** begin EXERCISE DATA **

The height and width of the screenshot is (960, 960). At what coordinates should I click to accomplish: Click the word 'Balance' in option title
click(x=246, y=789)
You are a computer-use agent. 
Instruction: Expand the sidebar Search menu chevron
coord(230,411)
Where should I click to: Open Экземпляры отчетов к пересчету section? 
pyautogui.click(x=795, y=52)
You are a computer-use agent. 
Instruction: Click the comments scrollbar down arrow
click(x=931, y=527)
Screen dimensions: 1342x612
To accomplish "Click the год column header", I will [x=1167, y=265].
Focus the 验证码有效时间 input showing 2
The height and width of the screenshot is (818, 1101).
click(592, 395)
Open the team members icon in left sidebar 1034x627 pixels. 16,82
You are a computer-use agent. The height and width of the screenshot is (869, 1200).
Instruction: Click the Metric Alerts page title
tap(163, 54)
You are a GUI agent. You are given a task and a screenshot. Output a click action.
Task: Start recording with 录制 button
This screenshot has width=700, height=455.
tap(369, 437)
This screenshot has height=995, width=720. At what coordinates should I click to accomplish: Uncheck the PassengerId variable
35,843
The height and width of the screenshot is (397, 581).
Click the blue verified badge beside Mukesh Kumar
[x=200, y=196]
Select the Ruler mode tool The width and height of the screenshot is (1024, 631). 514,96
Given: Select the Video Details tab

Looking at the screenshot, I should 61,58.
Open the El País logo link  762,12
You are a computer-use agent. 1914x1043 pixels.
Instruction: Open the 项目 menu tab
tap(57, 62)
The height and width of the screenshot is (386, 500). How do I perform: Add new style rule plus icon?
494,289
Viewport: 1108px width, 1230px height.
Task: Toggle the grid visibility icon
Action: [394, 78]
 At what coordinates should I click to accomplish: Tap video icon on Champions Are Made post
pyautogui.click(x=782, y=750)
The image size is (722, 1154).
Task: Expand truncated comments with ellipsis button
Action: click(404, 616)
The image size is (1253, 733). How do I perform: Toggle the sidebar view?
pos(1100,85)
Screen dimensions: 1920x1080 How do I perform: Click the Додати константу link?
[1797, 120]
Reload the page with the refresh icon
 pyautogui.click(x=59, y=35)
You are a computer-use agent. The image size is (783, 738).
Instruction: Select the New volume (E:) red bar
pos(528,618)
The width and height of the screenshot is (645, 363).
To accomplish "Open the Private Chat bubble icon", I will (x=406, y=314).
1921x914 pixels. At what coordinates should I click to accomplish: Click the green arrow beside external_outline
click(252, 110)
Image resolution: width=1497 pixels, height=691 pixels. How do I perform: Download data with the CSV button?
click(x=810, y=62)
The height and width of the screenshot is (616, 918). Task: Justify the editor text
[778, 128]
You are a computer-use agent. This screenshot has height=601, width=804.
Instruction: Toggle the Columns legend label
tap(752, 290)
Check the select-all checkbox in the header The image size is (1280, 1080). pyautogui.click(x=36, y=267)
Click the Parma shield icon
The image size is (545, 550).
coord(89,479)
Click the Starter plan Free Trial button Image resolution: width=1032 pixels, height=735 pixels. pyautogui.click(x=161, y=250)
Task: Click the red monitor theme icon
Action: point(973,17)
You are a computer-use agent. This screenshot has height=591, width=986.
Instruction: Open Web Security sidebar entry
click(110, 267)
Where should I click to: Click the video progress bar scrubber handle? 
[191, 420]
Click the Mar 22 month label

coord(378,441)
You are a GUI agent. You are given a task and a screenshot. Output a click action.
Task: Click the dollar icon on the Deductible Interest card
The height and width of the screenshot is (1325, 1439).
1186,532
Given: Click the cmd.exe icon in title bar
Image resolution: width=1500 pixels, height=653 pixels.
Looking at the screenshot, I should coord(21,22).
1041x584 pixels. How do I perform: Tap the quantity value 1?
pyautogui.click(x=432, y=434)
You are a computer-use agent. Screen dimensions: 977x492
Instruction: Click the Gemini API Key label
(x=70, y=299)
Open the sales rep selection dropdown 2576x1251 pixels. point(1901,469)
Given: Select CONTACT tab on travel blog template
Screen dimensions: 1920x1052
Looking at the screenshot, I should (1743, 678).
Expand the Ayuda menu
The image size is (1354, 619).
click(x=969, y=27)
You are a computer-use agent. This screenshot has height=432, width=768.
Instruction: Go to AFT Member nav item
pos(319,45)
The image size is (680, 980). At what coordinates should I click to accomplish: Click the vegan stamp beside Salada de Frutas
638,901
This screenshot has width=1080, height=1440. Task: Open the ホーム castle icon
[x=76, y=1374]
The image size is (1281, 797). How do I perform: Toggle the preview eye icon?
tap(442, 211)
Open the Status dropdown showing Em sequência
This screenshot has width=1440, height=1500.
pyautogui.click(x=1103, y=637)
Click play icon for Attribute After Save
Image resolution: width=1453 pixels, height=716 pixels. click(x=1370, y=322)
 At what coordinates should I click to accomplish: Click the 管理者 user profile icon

** end EXERCISE DATA **

(EXERCISE)
Reproduce verbatim the stretch of items from the line containing "The height and width of the screenshot is (397, 581)." through the line containing "Action: [394, 78]", including both of those lines.

(THE SOLUTION)
The height and width of the screenshot is (397, 581).
Click the blue verified badge beside Mukesh Kumar
[x=200, y=196]
Select the Ruler mode tool The width and height of the screenshot is (1024, 631). 514,96
Given: Select the Video Details tab

Looking at the screenshot, I should 61,58.
Open the El País logo link  762,12
You are a computer-use agent. 1914x1043 pixels.
Instruction: Open the 项目 menu tab
tap(57, 62)
The height and width of the screenshot is (386, 500). How do I perform: Add new style rule plus icon?
494,289
Viewport: 1108px width, 1230px height.
Task: Toggle the grid visibility icon
Action: [394, 78]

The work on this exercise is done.